**网页摘录:**
***

[Help] 请问如何能做到微调过程中不保存早期的checkpoint

Question

[Help] 请问如何能做到微调过程中不保存早期的checkpoint

ybdesire opened this issue a year ago · 3 comments

Is there an existing issue for this?

I have searched the existing issues

Current Behavior

比如，微调模型的配置如下

    --max_steps 3000 \
    --save_steps 5\

这样保存的checkpoint就会从5, 10, 15, 20, ..., 3000。这样就保存太多checkpoint了。

我想跳过step小于2000的部分，就是只保存checkpoint从 2000, 2005, 2010, ..., 3000。请问应该如何配置呢？

Expected Behavior

No response

Steps To Reproduce

    --max_steps 3000 \
    --save_steps 5\

Environment

OS: Ubuntu 20.04
Python: 3.8
Transformers: 4.26.1
PyTorch: 1.12
CUDA Support: True

Anything else?

***

**数据摘录:**
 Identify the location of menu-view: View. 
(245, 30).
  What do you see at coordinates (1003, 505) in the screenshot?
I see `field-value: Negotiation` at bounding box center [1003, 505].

***

**练习要求:**
(1) 请照原文复述关于微调 checkpoint 的网页摘录中的一段，从含有“ybdesire opened this”的地方开始，到“20, ..., 3000。这样就保存太多checkpoint了。”为止。
(2) 请从关于微调 checkpoint 的网页摘录的最后一句之后接着往下写。
数据摘录中的各行用不到，可以略过。

**参考答案:**
(1)
ybdesire opened this issue a year ago · 3 comments

Is there an existing issue for this?

I have searched the existing issues

Current Behavior

比如，微调模型的配置如下

    --max_steps 3000 \
    --save_steps 5\

这样保存的checkpoint就会从5, 10, 15, 20, ..., 3000。这样就保存太多checkpoint了。

(2)
No response

Answer 1 · 2024-01-20T13:30:19.000Z

（1）可以先训练一个2000的，设置
--max_steps 2000
--save_steps 2000
（2）然后在上面继续训练，设置
--max_steps 3000
--save_steps 5

Answer 2 · 2024-01-21T02:33:37.000Z

（1）可以先训练一个2000的，设置 --max_steps 2000 --save_steps 2000 （2）然后在上面继续训练，设置 --max_steps 3000 --save_steps 5

感谢回复，这也是个思路。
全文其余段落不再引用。